On Tue, 29 May 2012 12:52:19 +0200
PIRONNEAU Stéphane <
stephane....@free.fr> wrote:
> Hi,
>
> Can someone explain me the supervisor mode
> in the 68000, and how it is useful for a multitasking
> environment or OS ?
It is to do with protection of resources.
If you also have an MMU with the chip, then the supervisor an user
modes give you the following:
- different tasks can not access each other's memory (MMU)

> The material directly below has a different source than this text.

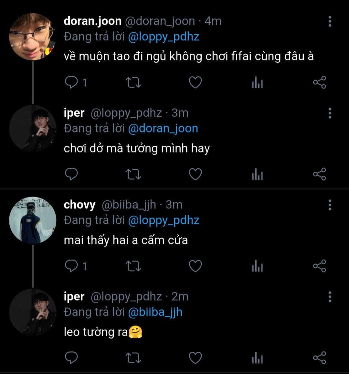Reply to iper's 'chơi dở' tweet

(x=71, y=175)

- user tasks can not directly access peripherals
- user tasks can not directly control interrupts
- user tasks always have to go through the supervisor for any system
services
If you use the chip for an embedded system which runs only code you
wrote and which users can not modify, then you don't really need all
that and usually everything runs in supervisor mode (and no MMU). All
the tasks are yours, so you know that they are not malicious and do not
try to break the system.
However, on a system where you can have multiple users (including
hostile users) or you have to cater for programs from unknown origin
(including hostile code), then you can use the supervisor mode + MMU to
protect your system. A user can destroy his/her own tasks, but has no
access to other tasks and/or shared system resources.
It should be noted that the 68000's exception model had a flaw which
made it nearly impossible to realise virtual memory (you could do it
with two 68000 chips running in sync but a few clocks apart).
Motorola fixed that in the 68010.
Regards,
Zoltan
--
Zoltán Kócsi
Bendor Research Pty. Ltd.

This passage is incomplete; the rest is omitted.